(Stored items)
BEGIN

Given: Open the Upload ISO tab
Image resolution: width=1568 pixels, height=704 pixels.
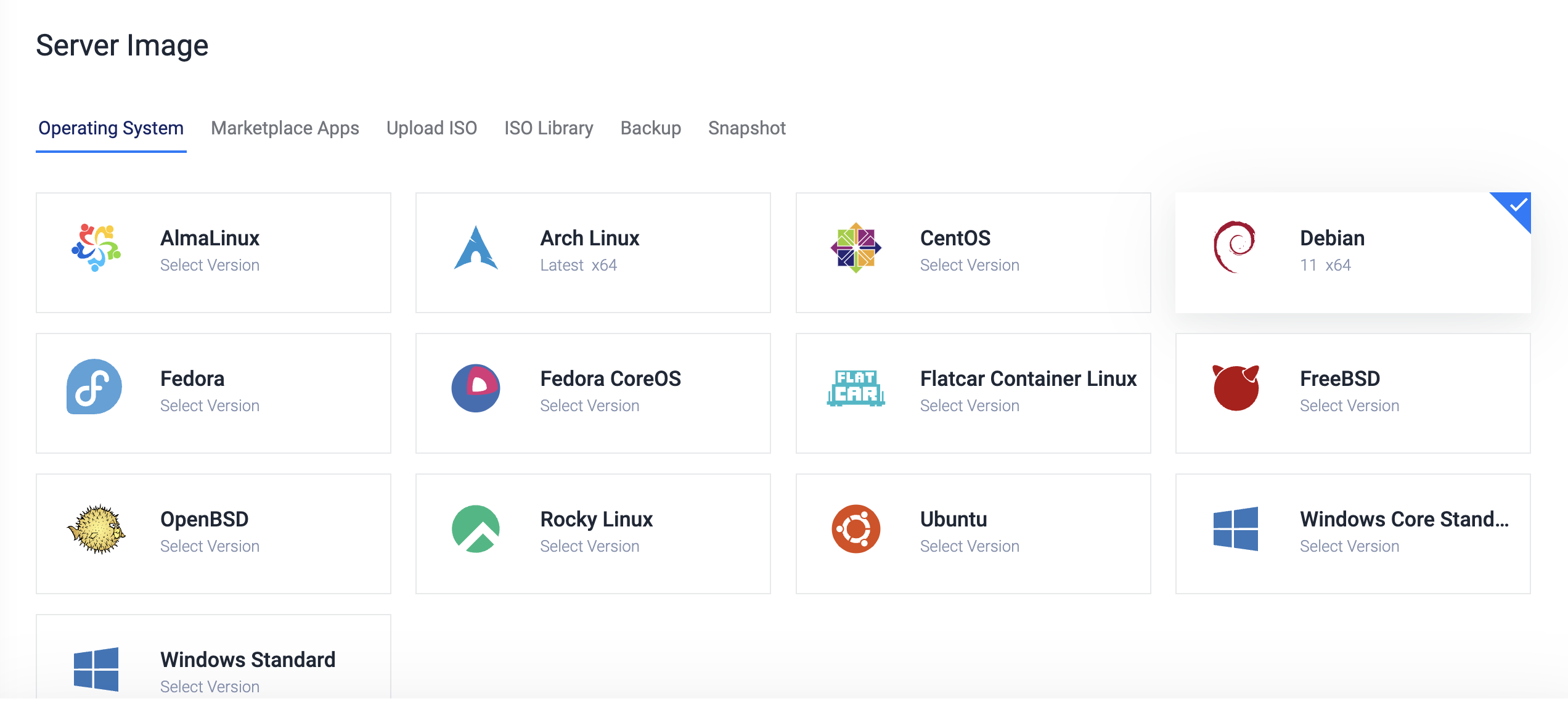Looking at the screenshot, I should (431, 128).
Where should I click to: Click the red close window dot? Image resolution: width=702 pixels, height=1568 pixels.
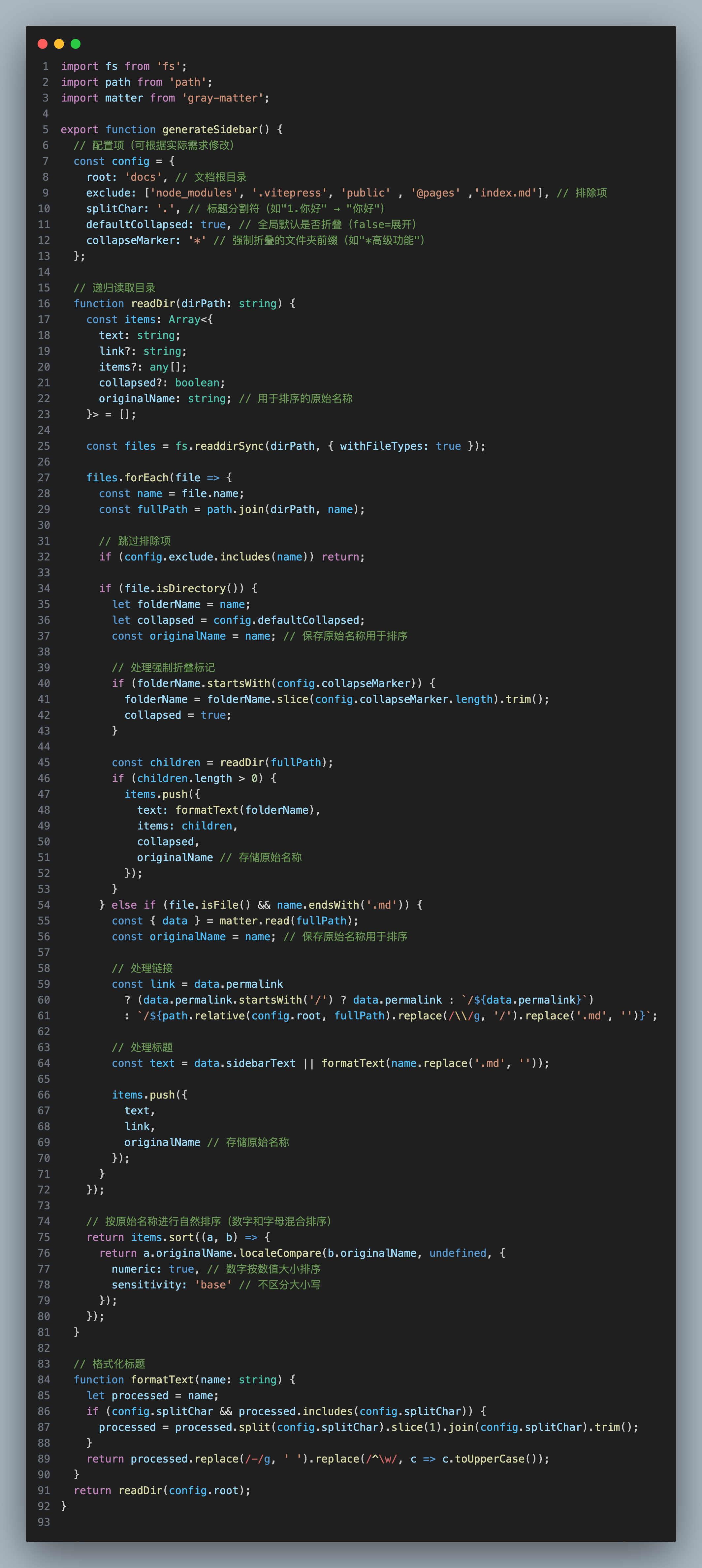click(x=43, y=44)
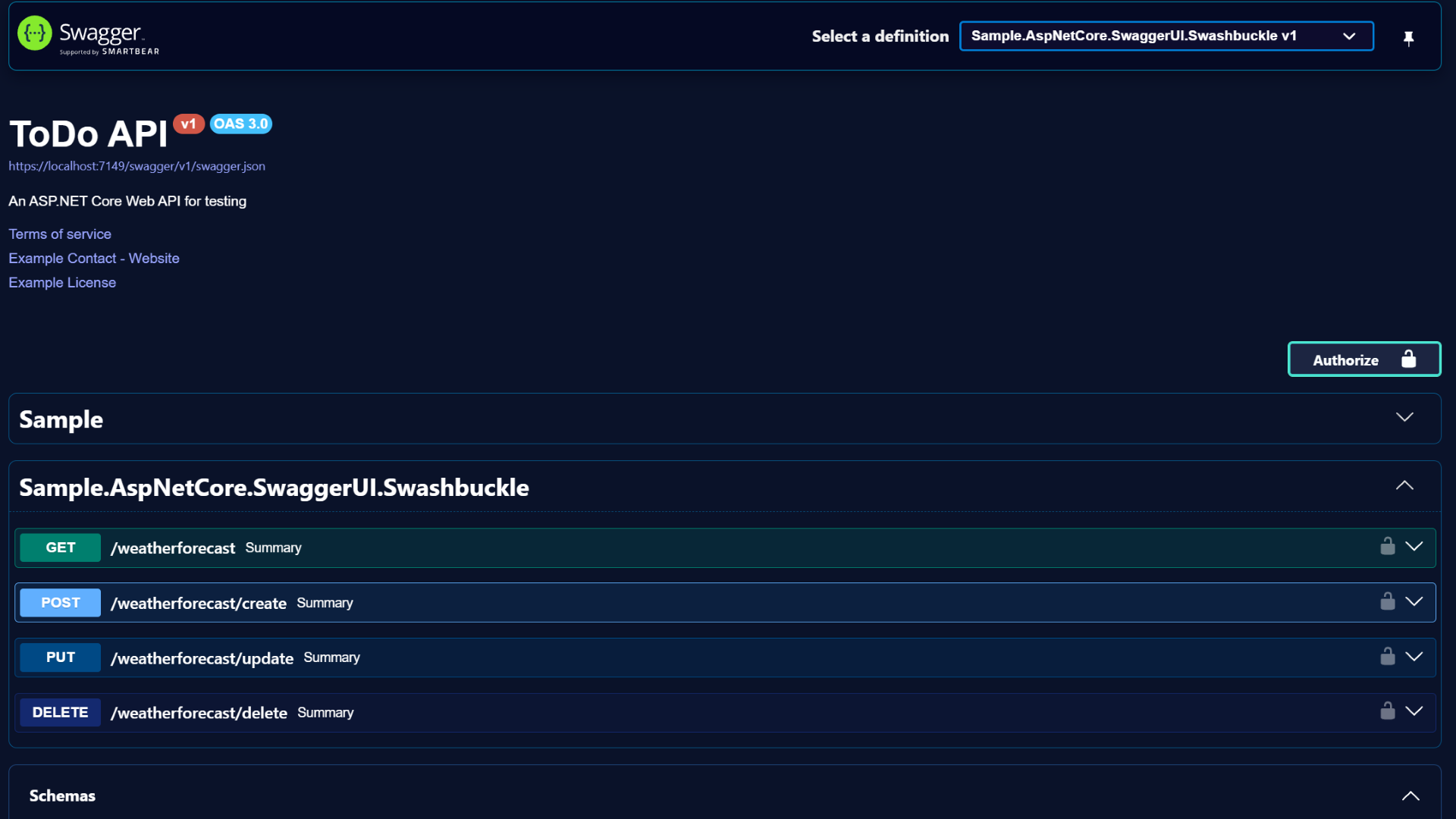Click lock icon on PUT /weatherforecast/update row
The image size is (1456, 819).
[x=1387, y=657]
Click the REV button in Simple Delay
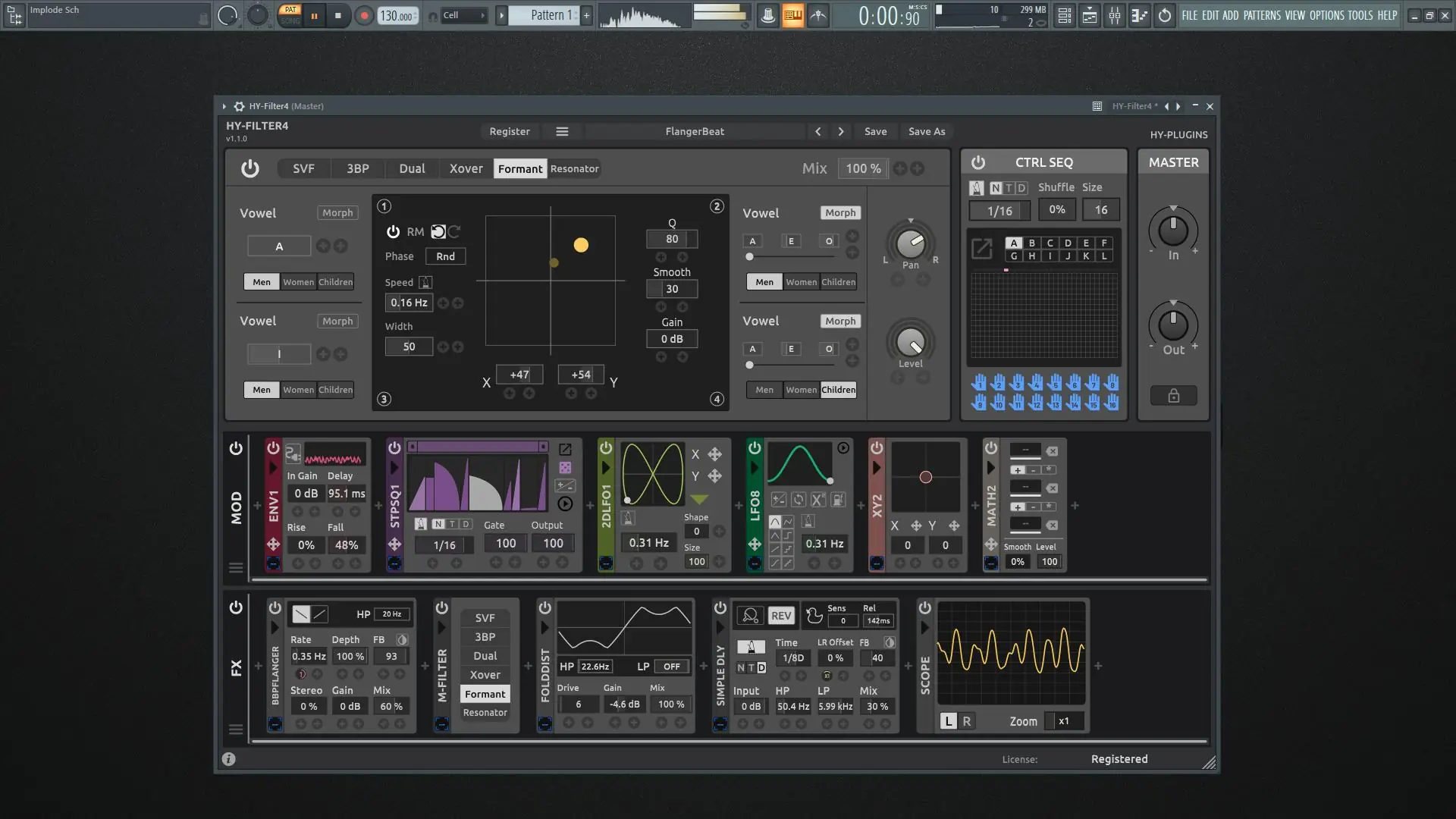Image resolution: width=1456 pixels, height=819 pixels. pyautogui.click(x=781, y=616)
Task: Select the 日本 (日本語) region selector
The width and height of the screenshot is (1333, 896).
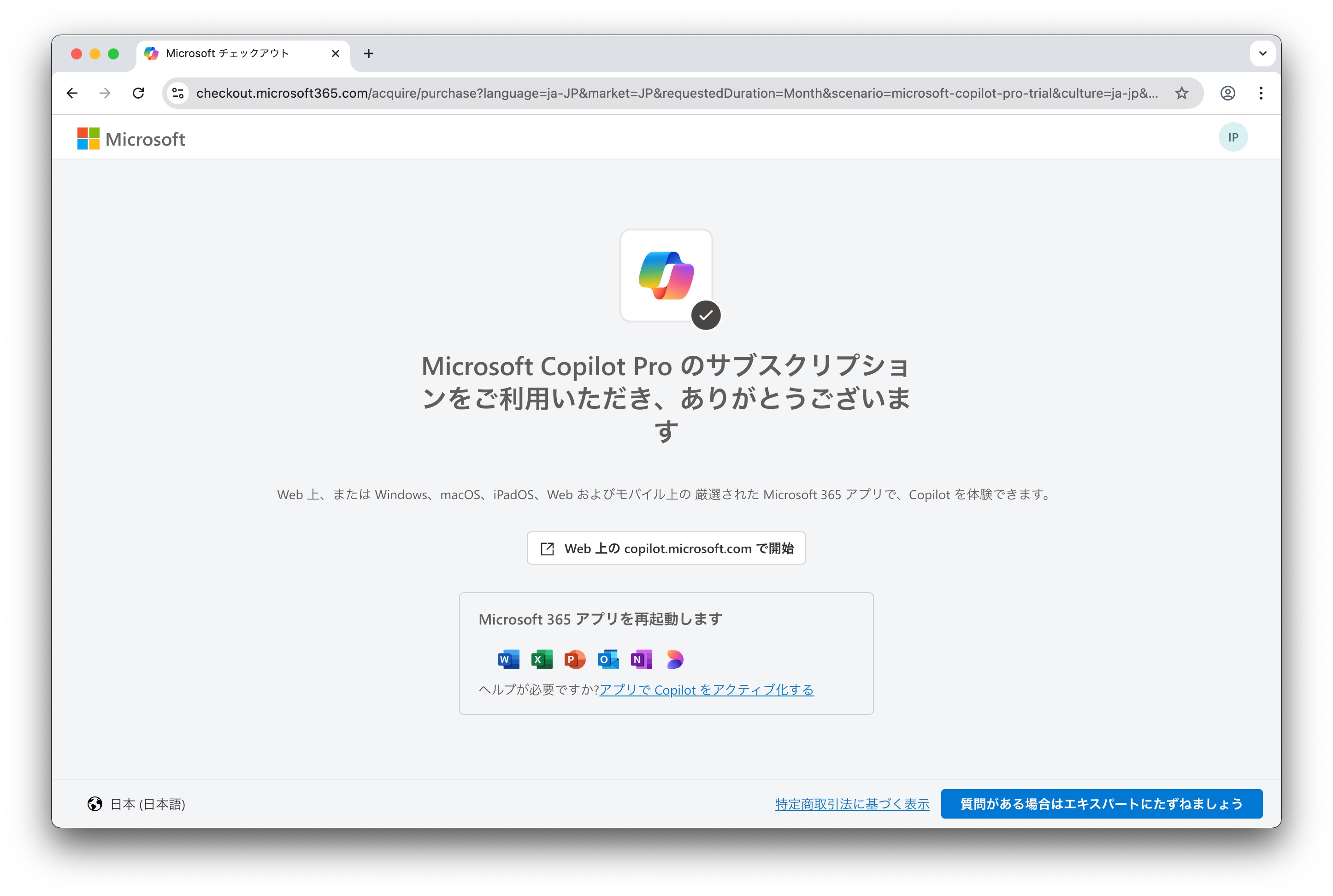Action: tap(136, 804)
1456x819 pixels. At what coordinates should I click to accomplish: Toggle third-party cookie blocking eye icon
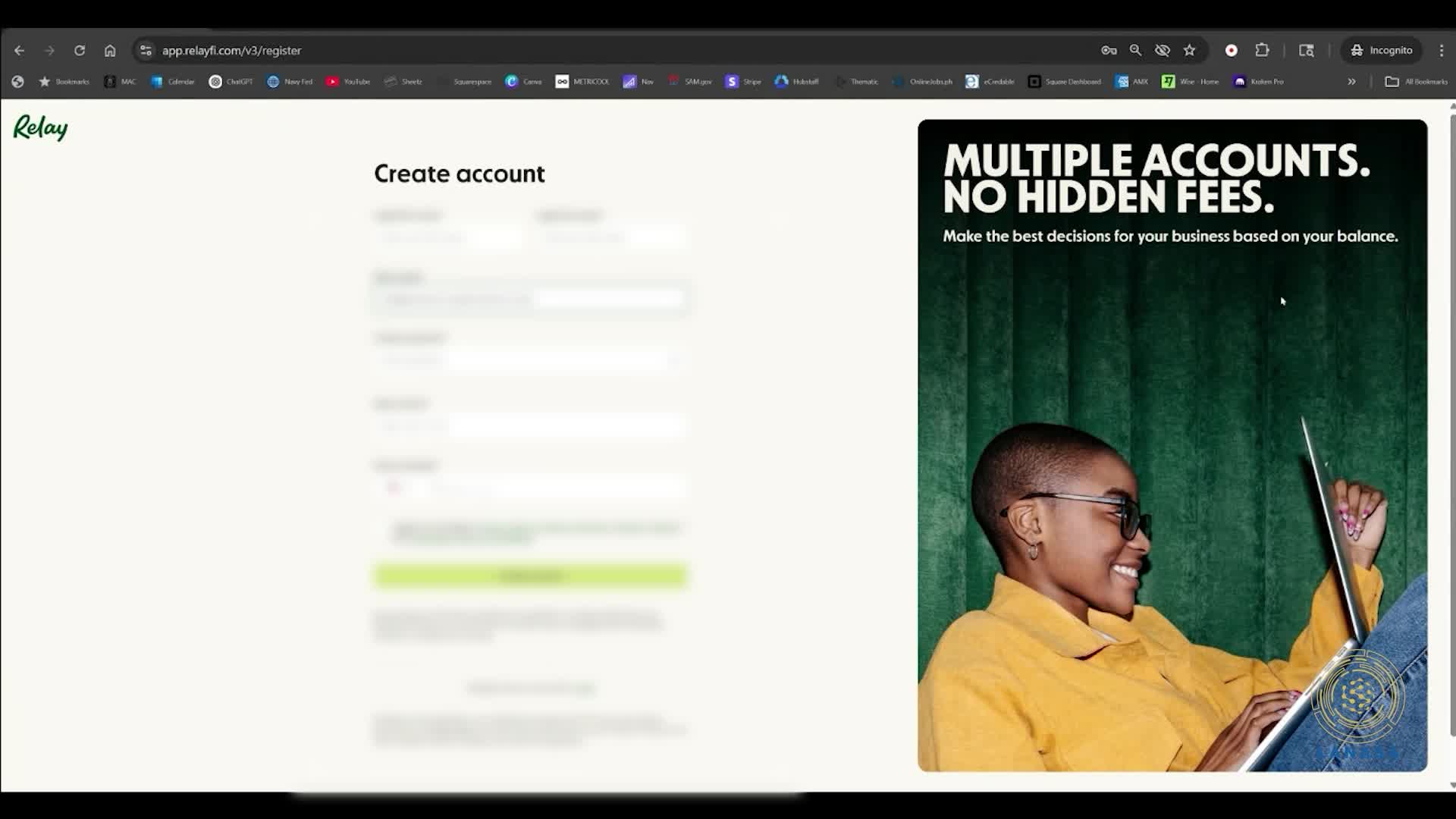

END

— Work order —
Please retype only the lines from the line that holds "Where should I" through the end of the records, exactly as they stand, and drop every picture.

— Solution to the exercise —
Where should I click to: Click the red close window dot? Image resolution: width=702 pixels, height=1568 pixels.
click(x=43, y=44)
Click lock icon on PUT /weatherforecast/update row
The image size is (1456, 819).
[x=1387, y=657]
Click the REV button in Simple Delay
Image resolution: width=1456 pixels, height=819 pixels. pyautogui.click(x=781, y=616)
Task: Select the 日本 (日本語) region selector
The width and height of the screenshot is (1333, 896).
Action: tap(136, 804)
1456x819 pixels. At what coordinates should I click to accomplish: Toggle third-party cookie blocking eye icon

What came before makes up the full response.